Background
to the
Research
- This was the first in-depth
study of psychiatric morbidity in NI. The aim of the study was to
report the prevalence of psychiatric disorder and the needs for treatment
in the population aged 18-64 years in Derry. The combination of the
Troubles and social deprivation made Derry a suitable place to test
the relationship between adverse social environments, deprivation
and mental illness, as well as to test the need for services.
Research
Approach
- Fieldwork was carried out during February
1993 to September 1994, which overlapped with the date of the first
Peace Agreement in NI.
- The sample frame was the electoral roll
for the District of Derry.
- 1242 people were selected using systematic
sampling. Four wards were over-sampled as their particular socio-economic
characteristics would allow more detailed analysis of the interactions
between psychiatric morbidity and social deprivation, social isolation
and social deprivation.
- All respondents were asked to complete
a questionnaire including socio-demographic information and the GHQ-28.

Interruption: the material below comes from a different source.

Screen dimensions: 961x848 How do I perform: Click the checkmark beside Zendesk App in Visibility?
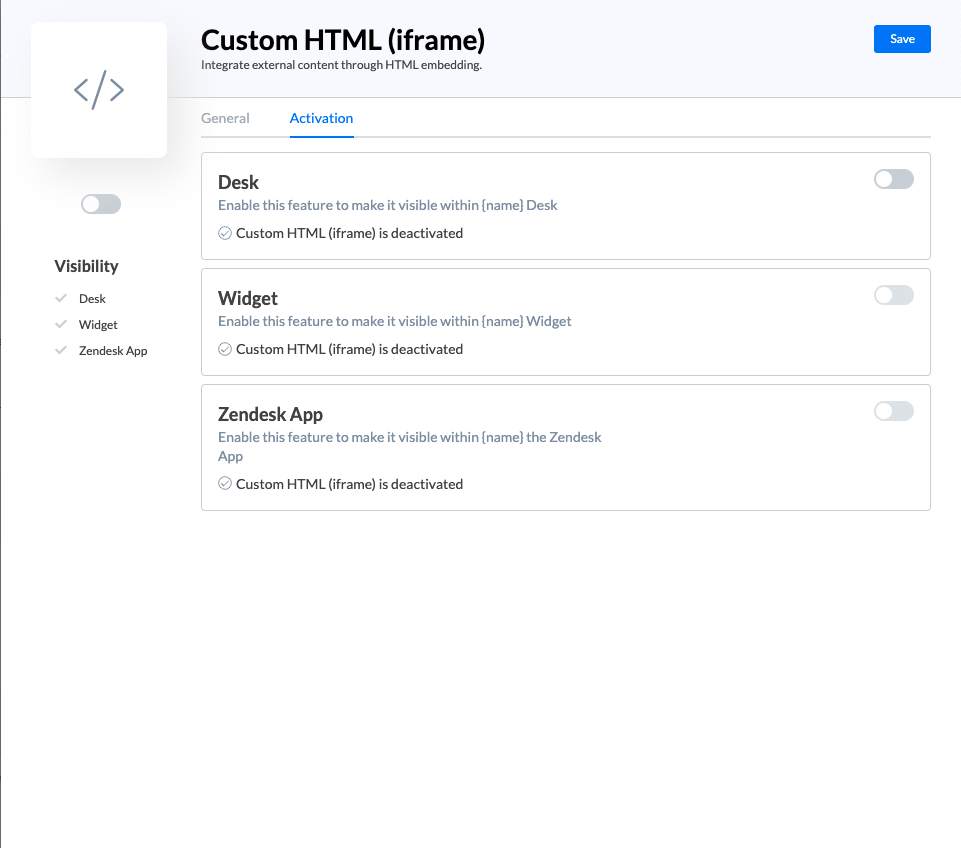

The GHQ-28 was scored using the 0,0,1,1 scoring method, with scores
of 5 indicating possible cases of psychological morbidity.
- Those respondents aged less than 65 years
who scored 5 or more on the GHQ-28, as well as one in five of those
below the cut-off, were asked to take part in the second stage. This
involved interviews in the respondent's home using the SCAN (Version
1.0). From this, diagnoses were generated according to ICD-10 and
the DSM-III-R. The interview related to the present state (one month
before interview), and representative episode (symptoms that had been
present in the previous year but were no longer present or were not
as severe).
- The interview also included the community
version of the Medical Research Council Needs for Care Assessment,
which allowed comparisons with other research.
Main
Findings
- 1088 respondents returned questionnaires
in the first stage, including 161 aged 65 years or over.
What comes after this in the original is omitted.